— start Excerpted records —

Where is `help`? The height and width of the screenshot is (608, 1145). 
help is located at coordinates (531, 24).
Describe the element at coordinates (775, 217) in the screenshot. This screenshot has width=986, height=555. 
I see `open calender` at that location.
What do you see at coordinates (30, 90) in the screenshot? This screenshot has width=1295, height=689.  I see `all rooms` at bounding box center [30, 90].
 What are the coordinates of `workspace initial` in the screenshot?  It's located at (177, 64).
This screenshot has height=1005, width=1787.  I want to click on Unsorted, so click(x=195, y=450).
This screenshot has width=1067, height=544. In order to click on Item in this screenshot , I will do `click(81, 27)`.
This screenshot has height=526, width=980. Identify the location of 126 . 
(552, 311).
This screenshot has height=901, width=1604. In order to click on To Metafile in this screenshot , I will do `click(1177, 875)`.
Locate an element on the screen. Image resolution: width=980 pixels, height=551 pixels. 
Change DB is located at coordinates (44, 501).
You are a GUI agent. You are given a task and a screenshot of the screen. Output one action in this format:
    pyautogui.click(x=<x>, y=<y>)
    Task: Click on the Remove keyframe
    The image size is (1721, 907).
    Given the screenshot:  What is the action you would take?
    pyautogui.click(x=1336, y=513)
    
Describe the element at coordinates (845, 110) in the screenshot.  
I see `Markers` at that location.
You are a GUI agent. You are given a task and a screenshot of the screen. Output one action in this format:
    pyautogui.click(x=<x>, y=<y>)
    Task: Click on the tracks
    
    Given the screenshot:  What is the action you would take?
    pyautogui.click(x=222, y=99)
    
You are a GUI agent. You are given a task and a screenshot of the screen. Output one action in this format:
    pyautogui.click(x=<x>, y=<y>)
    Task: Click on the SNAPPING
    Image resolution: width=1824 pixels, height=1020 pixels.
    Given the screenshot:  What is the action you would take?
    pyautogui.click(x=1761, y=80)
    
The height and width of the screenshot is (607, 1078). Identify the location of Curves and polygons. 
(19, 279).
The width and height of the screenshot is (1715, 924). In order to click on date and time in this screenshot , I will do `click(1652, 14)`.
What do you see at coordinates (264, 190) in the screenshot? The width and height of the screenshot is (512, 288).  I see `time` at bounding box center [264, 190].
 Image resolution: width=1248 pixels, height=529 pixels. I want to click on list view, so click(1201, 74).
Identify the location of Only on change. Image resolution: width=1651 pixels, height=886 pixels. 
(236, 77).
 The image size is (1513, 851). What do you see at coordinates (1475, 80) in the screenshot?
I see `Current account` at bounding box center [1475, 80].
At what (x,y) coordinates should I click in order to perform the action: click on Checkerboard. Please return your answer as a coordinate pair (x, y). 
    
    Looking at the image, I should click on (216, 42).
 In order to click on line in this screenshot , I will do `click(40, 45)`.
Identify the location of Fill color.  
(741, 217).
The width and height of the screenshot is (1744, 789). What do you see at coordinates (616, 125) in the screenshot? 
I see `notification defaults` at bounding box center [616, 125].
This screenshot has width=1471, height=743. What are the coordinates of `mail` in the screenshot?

— end Excerpted records —

**Required work**
Starting at the first of the items above and ending at the line containing "This screenshot has height=901, width=1604.", give those lines again with "Identify the location of" changed to "Find the location of" and nothing else altered.

**Result**
Where is `help`? The height and width of the screenshot is (608, 1145). 
help is located at coordinates (531, 24).
Describe the element at coordinates (775, 217) in the screenshot. This screenshot has width=986, height=555. 
I see `open calender` at that location.
What do you see at coordinates (30, 90) in the screenshot? This screenshot has width=1295, height=689.  I see `all rooms` at bounding box center [30, 90].
 What are the coordinates of `workspace initial` in the screenshot?  It's located at (177, 64).
This screenshot has height=1005, width=1787.  I want to click on Unsorted, so click(x=195, y=450).
This screenshot has width=1067, height=544. In order to click on Item in this screenshot , I will do `click(81, 27)`.
This screenshot has height=526, width=980. Find the location of 126 . 
(552, 311).
This screenshot has height=901, width=1604. In order to click on To Metafile in this screenshot , I will do `click(1177, 875)`.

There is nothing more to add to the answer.